At the end of the sermon, Jesus turns to Peter and says, Simon, “Launch out into the deep, and let down your nets for a draught.” Peter protests, and he says, “Master, we have toiled all the night, and have taken nothing: Nevertheless”—I like that—“nevertheless at thy word, I will let down the net” (Luke 5:4). Luke records, “When they had this done, they enclosed a great multitude of fishes, and their net brake” (Luke 5:6). So they hollered to their partners—there are James and John over there in the other, in the other boat, so they hollered to them to come over and help them, which they do. And you remember, the end of this is that they had such a huge haul of fish that they loaded these two boats up, and they both began to sink.
Jesus is now going to call these men away from their vocation. They’re fishers, that’s their livelihood. So what are their families going to do? Jesus leaves enough fishes to feed them for months, and which will allow them to sell fish for months. The problem is that within forty eight hours, all those fish will spoil. Until you come to a little note in Strabo, who is a geographer of this period, and he writes that just down the coast, along the west coast, you come to the town of Magdala. He calls it by a different name, but it’s the same place. And there was a fish salting industry there. All they have to do is row the boats down to this place, or sail them down there, and they can salt them, put them in brine, and pickle them, so that now the family has food for months. Plus they also have fish that they can sell in the market, in Capernaum and anyplace else. Jesus leaves the families taken care of. He provides for their needs. He’s calling away the breadwinners, He knows that, but He’s leaving something for the families. And I love this scene, to sense that they can brine all these fish, and their needs are met for months and months.

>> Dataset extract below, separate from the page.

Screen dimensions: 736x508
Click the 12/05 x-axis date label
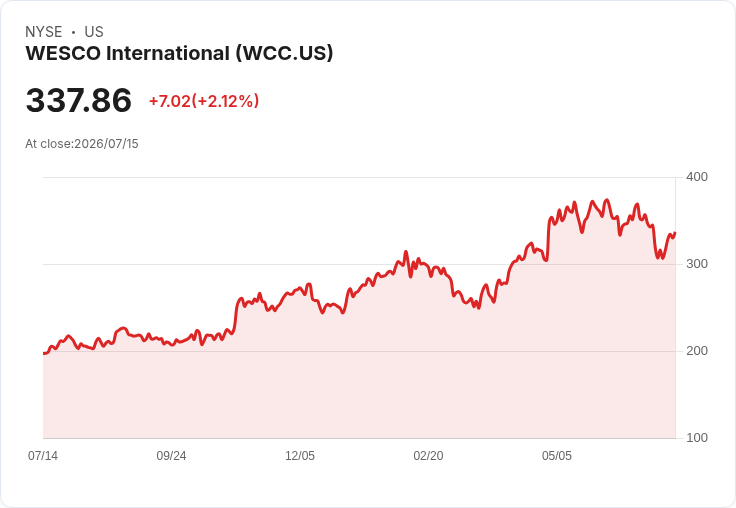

What the local leaders of Jesus’ time fail either to understand or accept, is that this preacher and healer from the back country of northern Palestine is Himself the very Messiah whom they so eagerly anticipate. Soon His opposition and His following would increase, and the reaction to His public ministry would intensify, and Jesus would spend the next three years of His life demonstrating that He is indeed the Lord of the Temple, of the Sabbath, of heaven and earth, of life and death. Can any good thing come from Nazareth? Jesus says, Come, and see.
The baptism of Christ marks the beginning of a remarkable ministry. After returning from the wilderness of Judea, Jesus manifests His power and authority. He heals the sick and the afflicted, chases merchants from the temple, and with the ordination of the twelve apostles, establishes His church on the earth. These men whom the Savior calls and endows with power and authority from on high will be the leaders of His church once the final phase of His earthly ministry is fulfilled.